The 3 pictures start with leaving for Davos in Birmingham Snow Hill, with the Red Cross nurse who accompanied us on the journey, first to London and after a night's rest there, by British Airways Trident to Zürich, then by train to Landquart and then by mountain train to Davos Dorf.

The picture of the sanatorium is from a postcard which I sent to say that I had arrived safely.

The group of boys was snapped by my dad when he came to visit shortly after an outbreak of head lice had brought in the barber to scalp most of us.

The stay in Davos was wonderfull! After a while I started to feel like a normal boy again as the illness magically receded.

I went back to Davos a few years ago as an adult and was shocked to see how the ski/tourism trade has spread across what I remember as a green and pleasant valley during our obligatory "liegi" each afternoon, where we were supposed to sleep for 2 hours out on the balcony, whatever the weather, with just 2 blankets and maybe a hot water bottle. Curiously the bit of German that I picked up during my stay sowed seeds which ultimately led to my living in Berlin and earning my keep as a translator. It was a life changing experience in many ways.
 

MonicaT

Brummie babby
Hi, I was at the Pro Juventute Kinder Sanatorium from Sept. 58 to March 59 and thoroughly enjoyed my time there. I have an album full of photos taken on an old box camera. My husband (a computer graphics guy) is going to clean them up and put them on disk so that I can post them here. You may recognize a few people! The Sanatorium was enormously beneficial to me and I came home several sizes larger all round and so much healthier. Although my asthma is still with me it is very controlled and the memories I have from that place make it all worthwhile.
 

paul stacey

master brummie
such marvolous stories and photo's the gratitude from these kids and there families shines through and such a generous man I ate Kunzle cakes as a kid without realising how great a man made them, and so nice to hear of the dear old Sunday Mercury again dad had it each sunday.
paul
 

Gillian Kelly

Brummie babby
Hi everyone, it's great to read your memories of Davos.

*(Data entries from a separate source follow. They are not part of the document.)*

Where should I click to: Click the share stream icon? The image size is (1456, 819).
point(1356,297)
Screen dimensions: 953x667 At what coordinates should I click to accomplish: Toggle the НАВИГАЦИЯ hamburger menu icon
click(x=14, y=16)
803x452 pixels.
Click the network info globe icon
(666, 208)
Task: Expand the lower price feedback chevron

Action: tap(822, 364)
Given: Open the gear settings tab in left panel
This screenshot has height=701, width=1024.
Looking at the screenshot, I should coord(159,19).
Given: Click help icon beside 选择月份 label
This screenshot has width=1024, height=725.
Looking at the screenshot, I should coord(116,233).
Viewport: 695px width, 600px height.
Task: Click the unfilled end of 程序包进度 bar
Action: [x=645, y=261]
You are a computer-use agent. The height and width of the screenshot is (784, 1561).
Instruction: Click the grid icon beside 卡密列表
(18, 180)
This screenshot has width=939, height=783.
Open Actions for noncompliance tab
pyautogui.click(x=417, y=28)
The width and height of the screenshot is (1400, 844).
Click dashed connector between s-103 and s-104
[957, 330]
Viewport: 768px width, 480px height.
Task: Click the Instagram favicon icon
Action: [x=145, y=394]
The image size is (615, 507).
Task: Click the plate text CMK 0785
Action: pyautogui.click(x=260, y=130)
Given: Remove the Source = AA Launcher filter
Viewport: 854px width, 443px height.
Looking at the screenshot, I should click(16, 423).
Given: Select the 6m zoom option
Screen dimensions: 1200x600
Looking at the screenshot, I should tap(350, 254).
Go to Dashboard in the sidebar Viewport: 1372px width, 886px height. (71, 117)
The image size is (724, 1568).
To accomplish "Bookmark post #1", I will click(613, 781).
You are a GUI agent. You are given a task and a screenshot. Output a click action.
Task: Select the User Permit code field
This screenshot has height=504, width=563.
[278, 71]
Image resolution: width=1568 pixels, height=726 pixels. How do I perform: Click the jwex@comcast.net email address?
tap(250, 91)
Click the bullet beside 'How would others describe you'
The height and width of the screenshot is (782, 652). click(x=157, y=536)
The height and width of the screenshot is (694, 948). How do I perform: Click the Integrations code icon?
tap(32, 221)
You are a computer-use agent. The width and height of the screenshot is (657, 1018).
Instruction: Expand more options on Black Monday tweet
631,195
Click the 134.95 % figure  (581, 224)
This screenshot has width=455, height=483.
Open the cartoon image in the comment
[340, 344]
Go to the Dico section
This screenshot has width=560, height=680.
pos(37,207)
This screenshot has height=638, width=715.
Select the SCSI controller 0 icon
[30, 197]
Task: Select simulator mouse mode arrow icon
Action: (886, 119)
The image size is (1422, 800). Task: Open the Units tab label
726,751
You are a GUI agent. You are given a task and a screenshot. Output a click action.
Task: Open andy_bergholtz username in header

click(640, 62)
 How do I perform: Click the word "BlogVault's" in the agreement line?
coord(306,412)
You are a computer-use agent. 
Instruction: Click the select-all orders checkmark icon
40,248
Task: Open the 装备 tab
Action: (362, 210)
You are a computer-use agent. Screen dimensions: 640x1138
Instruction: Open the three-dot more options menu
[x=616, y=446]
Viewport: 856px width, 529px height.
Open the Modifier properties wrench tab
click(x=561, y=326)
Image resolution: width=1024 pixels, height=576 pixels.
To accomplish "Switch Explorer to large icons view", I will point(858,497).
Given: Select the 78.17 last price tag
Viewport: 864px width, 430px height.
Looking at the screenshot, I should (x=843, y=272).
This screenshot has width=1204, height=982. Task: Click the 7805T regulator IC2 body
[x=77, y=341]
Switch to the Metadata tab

I think the one thing we all remember is the liege whether the sun was shining or it was snowing very heavy outside we still had to do liege out on the balconies.
Anyway thanks for you replys it great to read them as you have probably guessed I'm not the best at replying myself but it's good hearing from you and knowing we all seem to have good memeries hopefully more people will write as well. Thanks for your reply Monica like you my asthma seemed to like me to much and it never left me, the asthma lead from one thing to another, then onto something else and so on and I now have COPD amongst other things and require continues oxygen, but that's enough about me. Does anyone know what is happening out there now as it sounds like it is changing a lot from Kims reply. Looking forward to receiving some more replys.
Best wishes to all of you
Gillian
 

little terror

proper brummie kid
I am Malcolm Gardner ,and was in Davos from April 1965 to June 1966. I can relate to many of the stories on this site .and many more besides .Miss Maggs our teacher ,and Saturday writing letters home . Sister Hildergart,the English nurse that was with us sometimes . The large Swiss gentleman that used to take us to football in Kur Park ,The Spanish ladies in the kitchen that used to traet us like their own children. The food was OK .but remember the yellow rice dish that we used to call"mice's ears" ?
We had the freedom to wander werever we wanted to in the woods ,and made ice slides in the winter . Ice skating and sledging throughout the winter. PE lessons where we done our breathing exercises.
People I remember were Stuart, Derek , Tim ,Roselyn,Zeke,Tich,and many many more.
When we had our heads shaved for head lice one boy from Ireland was clear ,but had his head shaved for laughing at us all .
I was the youngest ,at the time,as I was only eight ,but hated it every four to six months when people went home ,and I had to stay ,but when it was my time to go home I wanted to stay.
Sadly one poor girl .who was about twelve .did not return home ,as she died in early 1965 ,due to her severe asthma ,and I remember her funeral being the week before or after Ash Wednesday.
Hope all this is acurate . but I have many more thoughts and good memories .In todays politically correct society no young child would be sent away for such a long and enjoyable time to go home to a new healthier life. Think of the mine field for doing the risk assessments.
 

kim_from_erdington

Brummie babby
Yes, I remember lessons with Miss Maggs, everyone in one class whatever their age, including Zeke with his Hebrew dictionary. I remember the awe that I felt when, if the weather was good, Miss Maggs would occasionally simply drop lessons and take us out for a walk. Then helped by a friendly man who did a bit of handwork with us we made a box kite from coloured paper and a wooden frame which, when we flew it, it pulled so hard that it nearly lifted two of us boys from the ground. Behind the sanatorium there was a hut in the woods which contained a football machine. There was never a ball, so we would play using fir cones. Not exactly David Beckham's level but it was great fun. I also remember playing asthmatic sit down football in the small wooden panelled sports room and even some sort of ersatz olympics in my summer of 1964 as I was given a silver medal with a red ribbon (bacofoil or some such) for achievements now long forgotten, but which I kept proudly for years afterwards. I also remember quite clearly when it was my turn to go home, after 6 months, I seriously considered hiding until the nurse had gone, so that I could stay longer. When the dread day came, the new boys arrive and one asked me if there was TV there. I thought for a moment and then told him, yes down in the village, there is a shop window where I had seen a TV. He burst into tears, which I could not for the life of me understand ...
 

MonicaT

Brummie babby
Hi everyone, I am trying to upload a few photos from the album I made up when I was in Pro Juventute in l958/9. An old box camera!! Does anyone recognise anyone?
 

Astoness

TRUE BRUMMIE MODERATOR
Staff member
what lovely pics monica....i had a friend who was there but i would think it was about 4 years after you.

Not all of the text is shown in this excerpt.